PROBLEM DESCRIPTION:
Answer these from the Leonard Finseth text:
1. Which Wisconsin town was Finseth from?
2. What city in Norway did his father emigrate from?
3. How old was Finseth when he started learning the fiddle?

DOCUMENT SEGMENT:
= Leonard Finseth =

Norwegian-American fiddler

Leonard Finseth (1911-1991) was a Norwegian-American fiddler from Mondovi, Wisconsin. He was well known for playing Old-time Norwegian dance music in his community, including waltzes, reels, schottisches, and polkas. He also recorded two albums: The Hills of Old Wisconsin and Scandinavian Old Time: Folk Fiddle from Wisconsin and was included in Scandinavian-American Folk Dance Music Vol. 2 and Across the Fields: Fiddle Tunes and Button Accordion Melodies. Other recordings of his music can be found at the Mills Music Library at the University of Wisconsin-Madison.

== Career ==

=== Early life ===
Leonard Finseth was born February 11, 1911, in Wisconsin. His father was a lumberjack, who emigrated from Trondheim in Norway as a young man. His mother was a second generation Norwegian-American. His family owned a dairy farm, where he lived for most of his life.

=== Music ===
Finseth first learned the organ from his sister as a small child. He started to learn to play the fiddle at age 17, and ordered his first fiddle from a mail order catalogue. He learned songs from local fiddlers, such as his uncle Ed Quall, Ingvald Syverson, and Otto Rindlisbacher. While most of Finseth's music was Norwegian, he also learned songs from fiddlers across the Mid-West, including Anglo-American and Swiss music. He could also play the guitar, organ, harmonica, and the violin. Although Finseth could read music, he usually preferred to learn songs by ear. He was also known to sometimes adapt Norwegian music traditionally played on the Hardanger fiddle for a conventional fiddle.

ENTRIES:
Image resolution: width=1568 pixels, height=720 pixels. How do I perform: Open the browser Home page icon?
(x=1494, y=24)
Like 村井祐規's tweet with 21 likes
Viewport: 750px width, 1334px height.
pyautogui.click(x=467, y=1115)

RESPONSE:
1. Mondovi, Wisconsin
2. Trondheim
3. 17